**SET PROBLEM**
Write out, word for word, the part of the material below that opens with the line containing "The width and height of the screenshot is (1834, 1720)." and closes with the line containing "coord(605,148)". Include both of those lines and nothing outside them.

**RECORDS SHOWN**
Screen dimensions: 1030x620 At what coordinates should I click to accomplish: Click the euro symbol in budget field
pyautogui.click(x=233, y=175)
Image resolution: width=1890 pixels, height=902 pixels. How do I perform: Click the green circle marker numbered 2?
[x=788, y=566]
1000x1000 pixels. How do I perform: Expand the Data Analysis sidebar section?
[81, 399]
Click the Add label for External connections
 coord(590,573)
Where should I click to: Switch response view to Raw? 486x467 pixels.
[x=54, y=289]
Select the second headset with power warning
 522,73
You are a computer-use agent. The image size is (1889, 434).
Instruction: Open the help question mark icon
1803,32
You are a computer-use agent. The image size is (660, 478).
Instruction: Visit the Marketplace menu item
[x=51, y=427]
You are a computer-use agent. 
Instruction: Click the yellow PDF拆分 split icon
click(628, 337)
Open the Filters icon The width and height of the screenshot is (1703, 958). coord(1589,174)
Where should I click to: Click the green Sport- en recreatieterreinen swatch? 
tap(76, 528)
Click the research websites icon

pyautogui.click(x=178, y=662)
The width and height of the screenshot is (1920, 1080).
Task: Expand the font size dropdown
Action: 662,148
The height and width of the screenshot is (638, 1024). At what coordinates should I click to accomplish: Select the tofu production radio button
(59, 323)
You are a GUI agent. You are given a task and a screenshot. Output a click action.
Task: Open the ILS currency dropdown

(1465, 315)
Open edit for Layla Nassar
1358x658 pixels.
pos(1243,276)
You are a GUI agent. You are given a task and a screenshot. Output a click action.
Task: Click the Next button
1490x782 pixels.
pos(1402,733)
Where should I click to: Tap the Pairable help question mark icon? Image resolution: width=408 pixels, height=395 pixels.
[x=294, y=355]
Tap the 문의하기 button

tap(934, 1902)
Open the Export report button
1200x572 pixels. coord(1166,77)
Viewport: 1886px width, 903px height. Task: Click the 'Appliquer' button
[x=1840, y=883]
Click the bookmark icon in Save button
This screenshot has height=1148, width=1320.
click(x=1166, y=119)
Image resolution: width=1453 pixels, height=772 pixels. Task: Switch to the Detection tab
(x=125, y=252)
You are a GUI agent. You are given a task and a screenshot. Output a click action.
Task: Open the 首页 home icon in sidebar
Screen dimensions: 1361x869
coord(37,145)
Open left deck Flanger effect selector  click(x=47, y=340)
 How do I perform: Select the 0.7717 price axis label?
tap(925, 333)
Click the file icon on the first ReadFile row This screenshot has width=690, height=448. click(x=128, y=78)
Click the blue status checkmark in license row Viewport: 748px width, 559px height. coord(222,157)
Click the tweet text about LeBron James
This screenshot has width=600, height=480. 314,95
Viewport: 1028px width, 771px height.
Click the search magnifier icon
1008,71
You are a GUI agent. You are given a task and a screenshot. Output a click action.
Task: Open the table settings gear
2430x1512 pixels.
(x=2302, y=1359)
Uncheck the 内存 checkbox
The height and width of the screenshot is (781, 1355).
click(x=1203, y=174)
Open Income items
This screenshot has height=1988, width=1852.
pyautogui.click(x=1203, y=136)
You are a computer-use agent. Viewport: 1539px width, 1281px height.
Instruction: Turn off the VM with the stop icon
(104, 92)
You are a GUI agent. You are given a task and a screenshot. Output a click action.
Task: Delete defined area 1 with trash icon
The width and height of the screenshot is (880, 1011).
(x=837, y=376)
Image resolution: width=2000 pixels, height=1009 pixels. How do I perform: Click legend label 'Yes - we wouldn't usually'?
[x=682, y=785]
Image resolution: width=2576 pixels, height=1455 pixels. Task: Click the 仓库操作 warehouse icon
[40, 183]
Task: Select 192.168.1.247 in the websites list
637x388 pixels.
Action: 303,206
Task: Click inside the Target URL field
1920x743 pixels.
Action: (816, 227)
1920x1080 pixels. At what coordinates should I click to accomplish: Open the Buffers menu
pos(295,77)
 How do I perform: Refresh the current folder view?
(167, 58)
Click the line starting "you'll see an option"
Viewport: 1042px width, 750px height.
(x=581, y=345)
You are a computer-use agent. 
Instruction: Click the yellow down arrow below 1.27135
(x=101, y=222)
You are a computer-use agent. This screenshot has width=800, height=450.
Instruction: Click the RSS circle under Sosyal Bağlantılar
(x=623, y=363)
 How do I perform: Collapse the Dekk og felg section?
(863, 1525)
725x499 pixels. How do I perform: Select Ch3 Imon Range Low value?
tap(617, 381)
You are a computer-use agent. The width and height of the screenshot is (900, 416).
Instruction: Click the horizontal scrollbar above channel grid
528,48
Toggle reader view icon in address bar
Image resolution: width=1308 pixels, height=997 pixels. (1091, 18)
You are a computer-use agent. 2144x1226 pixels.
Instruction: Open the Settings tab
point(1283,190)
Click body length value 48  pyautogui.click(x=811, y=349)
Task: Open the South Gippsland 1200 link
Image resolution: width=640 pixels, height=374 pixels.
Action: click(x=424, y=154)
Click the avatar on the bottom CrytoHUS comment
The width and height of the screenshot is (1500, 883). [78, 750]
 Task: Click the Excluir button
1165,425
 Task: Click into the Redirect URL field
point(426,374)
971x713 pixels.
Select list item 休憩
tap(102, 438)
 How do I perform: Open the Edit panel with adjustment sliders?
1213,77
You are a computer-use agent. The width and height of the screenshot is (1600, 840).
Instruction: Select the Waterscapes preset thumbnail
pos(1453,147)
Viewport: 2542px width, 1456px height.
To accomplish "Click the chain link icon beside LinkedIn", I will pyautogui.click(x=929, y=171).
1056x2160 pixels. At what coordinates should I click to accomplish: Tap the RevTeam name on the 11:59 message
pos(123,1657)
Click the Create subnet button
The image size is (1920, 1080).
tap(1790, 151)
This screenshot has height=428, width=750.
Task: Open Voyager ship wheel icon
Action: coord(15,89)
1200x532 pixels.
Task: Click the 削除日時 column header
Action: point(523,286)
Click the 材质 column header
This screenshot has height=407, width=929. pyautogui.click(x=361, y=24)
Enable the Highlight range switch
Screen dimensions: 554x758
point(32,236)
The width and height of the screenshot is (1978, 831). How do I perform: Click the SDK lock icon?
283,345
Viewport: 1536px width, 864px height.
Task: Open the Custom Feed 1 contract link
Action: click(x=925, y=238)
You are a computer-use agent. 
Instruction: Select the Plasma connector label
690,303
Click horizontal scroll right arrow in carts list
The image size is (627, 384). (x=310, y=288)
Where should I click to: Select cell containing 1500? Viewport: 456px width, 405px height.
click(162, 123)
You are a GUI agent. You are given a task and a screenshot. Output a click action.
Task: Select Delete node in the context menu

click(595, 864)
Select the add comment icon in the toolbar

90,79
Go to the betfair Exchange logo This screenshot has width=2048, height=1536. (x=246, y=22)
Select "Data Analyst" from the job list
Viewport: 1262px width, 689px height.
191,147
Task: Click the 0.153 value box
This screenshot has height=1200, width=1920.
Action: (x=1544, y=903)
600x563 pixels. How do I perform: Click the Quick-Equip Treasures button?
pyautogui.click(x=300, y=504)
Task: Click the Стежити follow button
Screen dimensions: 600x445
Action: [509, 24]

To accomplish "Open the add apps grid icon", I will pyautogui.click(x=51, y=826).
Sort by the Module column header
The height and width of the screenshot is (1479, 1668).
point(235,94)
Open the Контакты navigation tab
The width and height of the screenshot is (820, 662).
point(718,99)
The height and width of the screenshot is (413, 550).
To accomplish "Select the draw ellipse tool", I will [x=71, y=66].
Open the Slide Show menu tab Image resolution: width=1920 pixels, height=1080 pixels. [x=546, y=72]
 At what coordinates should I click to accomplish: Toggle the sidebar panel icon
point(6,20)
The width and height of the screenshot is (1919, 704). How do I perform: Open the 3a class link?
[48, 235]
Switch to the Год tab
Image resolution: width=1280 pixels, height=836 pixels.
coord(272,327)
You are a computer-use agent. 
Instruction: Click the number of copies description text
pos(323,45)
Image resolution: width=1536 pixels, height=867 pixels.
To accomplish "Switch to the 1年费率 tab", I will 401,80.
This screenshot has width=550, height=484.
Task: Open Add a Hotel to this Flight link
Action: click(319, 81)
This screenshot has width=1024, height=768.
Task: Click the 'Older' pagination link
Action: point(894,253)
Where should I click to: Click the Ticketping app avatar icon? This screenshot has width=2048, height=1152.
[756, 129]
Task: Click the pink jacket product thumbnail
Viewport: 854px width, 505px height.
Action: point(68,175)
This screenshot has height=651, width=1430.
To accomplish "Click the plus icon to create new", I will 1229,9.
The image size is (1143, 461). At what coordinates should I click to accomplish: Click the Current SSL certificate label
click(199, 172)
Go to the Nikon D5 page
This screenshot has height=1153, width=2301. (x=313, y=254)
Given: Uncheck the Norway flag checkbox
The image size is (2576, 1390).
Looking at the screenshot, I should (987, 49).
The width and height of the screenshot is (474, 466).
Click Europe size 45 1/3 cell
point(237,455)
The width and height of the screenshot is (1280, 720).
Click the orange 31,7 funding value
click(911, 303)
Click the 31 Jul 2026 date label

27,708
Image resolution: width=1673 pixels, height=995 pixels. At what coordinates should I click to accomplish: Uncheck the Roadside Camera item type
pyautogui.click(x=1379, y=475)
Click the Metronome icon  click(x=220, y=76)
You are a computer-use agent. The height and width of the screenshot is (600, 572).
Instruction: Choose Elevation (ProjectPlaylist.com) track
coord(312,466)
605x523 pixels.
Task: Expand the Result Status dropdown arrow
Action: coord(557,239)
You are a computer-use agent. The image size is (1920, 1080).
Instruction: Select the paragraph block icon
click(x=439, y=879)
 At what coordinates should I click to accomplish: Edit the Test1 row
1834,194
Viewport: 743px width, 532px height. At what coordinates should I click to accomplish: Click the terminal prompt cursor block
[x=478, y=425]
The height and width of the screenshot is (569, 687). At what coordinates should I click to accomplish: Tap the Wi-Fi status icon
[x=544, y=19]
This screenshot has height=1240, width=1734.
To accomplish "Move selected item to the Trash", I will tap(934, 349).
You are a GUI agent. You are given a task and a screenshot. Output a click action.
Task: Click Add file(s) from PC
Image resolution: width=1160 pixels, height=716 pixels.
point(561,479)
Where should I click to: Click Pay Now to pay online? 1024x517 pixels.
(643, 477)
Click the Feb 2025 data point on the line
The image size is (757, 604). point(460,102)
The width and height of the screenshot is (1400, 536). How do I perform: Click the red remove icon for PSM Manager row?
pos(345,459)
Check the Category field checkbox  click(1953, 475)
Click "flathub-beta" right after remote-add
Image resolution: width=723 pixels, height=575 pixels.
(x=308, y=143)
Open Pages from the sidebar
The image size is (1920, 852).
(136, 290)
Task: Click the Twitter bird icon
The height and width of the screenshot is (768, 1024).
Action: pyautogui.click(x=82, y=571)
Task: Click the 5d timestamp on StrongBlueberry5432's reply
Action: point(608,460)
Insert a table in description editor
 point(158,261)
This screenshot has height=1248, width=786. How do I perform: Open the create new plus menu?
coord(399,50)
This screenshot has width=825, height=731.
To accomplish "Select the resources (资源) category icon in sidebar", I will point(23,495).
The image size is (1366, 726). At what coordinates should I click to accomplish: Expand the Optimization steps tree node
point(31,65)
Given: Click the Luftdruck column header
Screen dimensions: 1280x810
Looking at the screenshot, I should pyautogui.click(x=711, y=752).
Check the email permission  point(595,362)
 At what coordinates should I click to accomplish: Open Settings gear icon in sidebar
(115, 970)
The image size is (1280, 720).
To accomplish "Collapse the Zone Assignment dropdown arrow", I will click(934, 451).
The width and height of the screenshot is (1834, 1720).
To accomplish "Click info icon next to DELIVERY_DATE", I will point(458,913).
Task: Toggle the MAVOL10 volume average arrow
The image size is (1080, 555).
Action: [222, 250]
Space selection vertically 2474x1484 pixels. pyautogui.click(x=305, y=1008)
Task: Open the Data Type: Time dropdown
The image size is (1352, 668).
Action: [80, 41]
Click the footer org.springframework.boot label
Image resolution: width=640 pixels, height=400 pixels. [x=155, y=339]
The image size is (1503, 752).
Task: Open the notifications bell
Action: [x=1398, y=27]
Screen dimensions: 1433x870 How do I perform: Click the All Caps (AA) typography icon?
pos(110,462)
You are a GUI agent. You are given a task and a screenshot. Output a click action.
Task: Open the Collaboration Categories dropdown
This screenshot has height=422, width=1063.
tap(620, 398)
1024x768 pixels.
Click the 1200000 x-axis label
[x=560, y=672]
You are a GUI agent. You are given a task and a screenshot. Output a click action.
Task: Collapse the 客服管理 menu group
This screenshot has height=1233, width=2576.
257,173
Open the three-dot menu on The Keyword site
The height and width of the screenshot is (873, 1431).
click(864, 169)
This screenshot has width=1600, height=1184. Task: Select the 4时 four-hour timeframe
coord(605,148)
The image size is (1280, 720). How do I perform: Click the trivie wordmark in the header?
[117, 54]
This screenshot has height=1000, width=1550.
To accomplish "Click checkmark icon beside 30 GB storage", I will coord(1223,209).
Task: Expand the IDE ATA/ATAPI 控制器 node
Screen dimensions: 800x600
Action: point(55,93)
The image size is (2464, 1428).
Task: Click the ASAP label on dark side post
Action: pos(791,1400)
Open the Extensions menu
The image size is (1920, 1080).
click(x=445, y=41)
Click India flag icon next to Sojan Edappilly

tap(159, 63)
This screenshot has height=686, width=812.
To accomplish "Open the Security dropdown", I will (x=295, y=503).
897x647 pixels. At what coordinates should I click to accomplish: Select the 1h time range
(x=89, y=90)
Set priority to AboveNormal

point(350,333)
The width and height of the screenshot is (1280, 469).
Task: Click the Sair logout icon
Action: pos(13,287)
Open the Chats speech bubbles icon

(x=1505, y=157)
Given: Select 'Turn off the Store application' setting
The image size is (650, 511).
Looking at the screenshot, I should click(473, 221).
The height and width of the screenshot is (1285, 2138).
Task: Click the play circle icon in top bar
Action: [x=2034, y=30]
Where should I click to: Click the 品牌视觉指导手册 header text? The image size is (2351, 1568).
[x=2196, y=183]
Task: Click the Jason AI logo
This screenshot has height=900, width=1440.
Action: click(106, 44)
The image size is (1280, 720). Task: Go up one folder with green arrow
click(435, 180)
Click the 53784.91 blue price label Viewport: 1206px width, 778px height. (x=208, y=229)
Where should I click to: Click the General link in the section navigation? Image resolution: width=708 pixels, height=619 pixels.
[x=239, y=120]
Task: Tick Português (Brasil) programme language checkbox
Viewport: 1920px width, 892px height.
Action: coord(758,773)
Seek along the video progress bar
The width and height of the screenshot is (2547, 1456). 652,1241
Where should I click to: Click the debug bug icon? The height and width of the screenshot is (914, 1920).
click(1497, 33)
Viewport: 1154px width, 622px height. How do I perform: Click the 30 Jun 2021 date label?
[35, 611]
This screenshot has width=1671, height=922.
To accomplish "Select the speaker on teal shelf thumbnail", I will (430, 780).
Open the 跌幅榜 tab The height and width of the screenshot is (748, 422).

**EXERCISE SOLUTION**
The width and height of the screenshot is (1834, 1720).
To accomplish "Click info icon next to DELIVERY_DATE", I will point(458,913).
Task: Toggle the MAVOL10 volume average arrow
The image size is (1080, 555).
Action: [222, 250]
Space selection vertically 2474x1484 pixels. pyautogui.click(x=305, y=1008)
Task: Open the Data Type: Time dropdown
The image size is (1352, 668).
Action: [80, 41]
Click the footer org.springframework.boot label
Image resolution: width=640 pixels, height=400 pixels. [x=155, y=339]
The image size is (1503, 752).
Task: Open the notifications bell
Action: [x=1398, y=27]
Screen dimensions: 1433x870 How do I perform: Click the All Caps (AA) typography icon?
pos(110,462)
You are a GUI agent. You are given a task and a screenshot. Output a click action.
Task: Open the Collaboration Categories dropdown
This screenshot has height=422, width=1063.
tap(620, 398)
1024x768 pixels.
Click the 1200000 x-axis label
[x=560, y=672]
You are a GUI agent. You are given a task and a screenshot. Output a click action.
Task: Collapse the 客服管理 menu group
This screenshot has height=1233, width=2576.
257,173
Open the three-dot menu on The Keyword site
The height and width of the screenshot is (873, 1431).
click(864, 169)
This screenshot has width=1600, height=1184. Task: Select the 4时 four-hour timeframe
coord(605,148)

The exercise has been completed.